Amy: What does the time energy do?

Doctor: JUST KEEP MOVING.

Amy: Tell me!

Doctor: If the time-energy catches up with you, you’ll never have been born. It will erase every moment of your existence. You will never have lived at all. Now….keep your eyes shut, and keep moving.

Remember how scared you were when you first heard Matt Smith speak those four sentences? As Amy clung to the communicator and shook with fright, the BBC National Orchestra’s string section screeched up the scale and you scooted forward on the couch. I scooted forward on my desk chair and started cramming chicken tikka masala into my mouth at factory speed while watching ‘Flesh and Stone’ on my laptop as a dinner-time break from prepping for my Virginia Woolf tutorial. Since BBC iPlayer posted the episodes out of order, I hadn’t known about the cracks until this episode. I didn’t understand what had
happened to Rory at the end of ‘Cold Blood’ until this moment. And I felt very afraid.
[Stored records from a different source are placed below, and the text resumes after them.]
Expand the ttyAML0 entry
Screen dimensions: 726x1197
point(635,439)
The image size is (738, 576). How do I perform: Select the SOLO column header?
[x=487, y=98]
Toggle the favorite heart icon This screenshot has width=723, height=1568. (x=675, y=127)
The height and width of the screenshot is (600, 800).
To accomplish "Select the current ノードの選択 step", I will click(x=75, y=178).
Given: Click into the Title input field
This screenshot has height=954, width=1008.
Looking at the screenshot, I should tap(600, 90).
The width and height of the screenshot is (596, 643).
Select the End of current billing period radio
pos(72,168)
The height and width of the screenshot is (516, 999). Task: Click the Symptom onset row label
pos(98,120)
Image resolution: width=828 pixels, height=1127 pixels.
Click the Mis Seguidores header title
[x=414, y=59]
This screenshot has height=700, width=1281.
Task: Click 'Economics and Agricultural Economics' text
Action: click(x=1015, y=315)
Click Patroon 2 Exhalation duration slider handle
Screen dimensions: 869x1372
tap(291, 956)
Rory Williams (Arthur Darvill) gets devoured by time-energy in 'Cold Blood.'

Why are the cracks so very scary? If Rory dies in any “ordinary” fashion—getting sprayed with poisonous green gas, shot with a laser gun, or blown up in the Blitz—we throw our dinner plates at the telly screen, at Steven Moffat, at Amy for rendering Rory unavailable in the first place. We comfort ourselves, knowing that Doctor Who has a history of undignified but epic dues ex machina endings, and that Moffat will probably pull one to bring Rory back.

But Rory erased from existence? All the plate-throwing and rationalizing in the universe can’t dampen our rage, grief, and fear.

Why?

Because we know, instinctively, that existence is inherently good and nonexistence inherently evil.

It’s an inalienable truth. We all like existing. Athanasius, an Egyptian theologian born around 298 A. D., expanded on this truth in his book On the Incarnation: ‘It is God alone who exists, evil is non-being [or nonexistence], the negation and antithesis of good.’[1]

In other words, God exists. Goodness exists. Evil does not exist—or, it is nonexistence. Nonexistence threatens to destroy all good things.  So the cracks in Doctor Who that devour all of time and space are evil. They transform everything that exists into nonexistence—they change everything that is good into the ultimate evil. They can even change Rory—who can be too kind-hearted for his own good—into Evil.

And that scares us.

One of the cracks in the fabric of the universe.

But there’s a way to shut the cracks, to bring Rory and otherssucked into nonexistence and evil back into existence:

Angel Bob: The time field is coming. It will destroy our reality.

Doctor: Well, look at you, running away. What can I do for
you?

Angel Bob: There is a rupture in time. The angels calculate that if you throw yourself into it, it will close, and they will be saved.

Doctor: Yeah, yeah, yeah, could do that, could do that, but why?

Angel Bob: Your friends would also be saved.

Doctor: Well, there is that.

River: I’ve travelled in time. I’m a complicated space-time event, too; throw me in!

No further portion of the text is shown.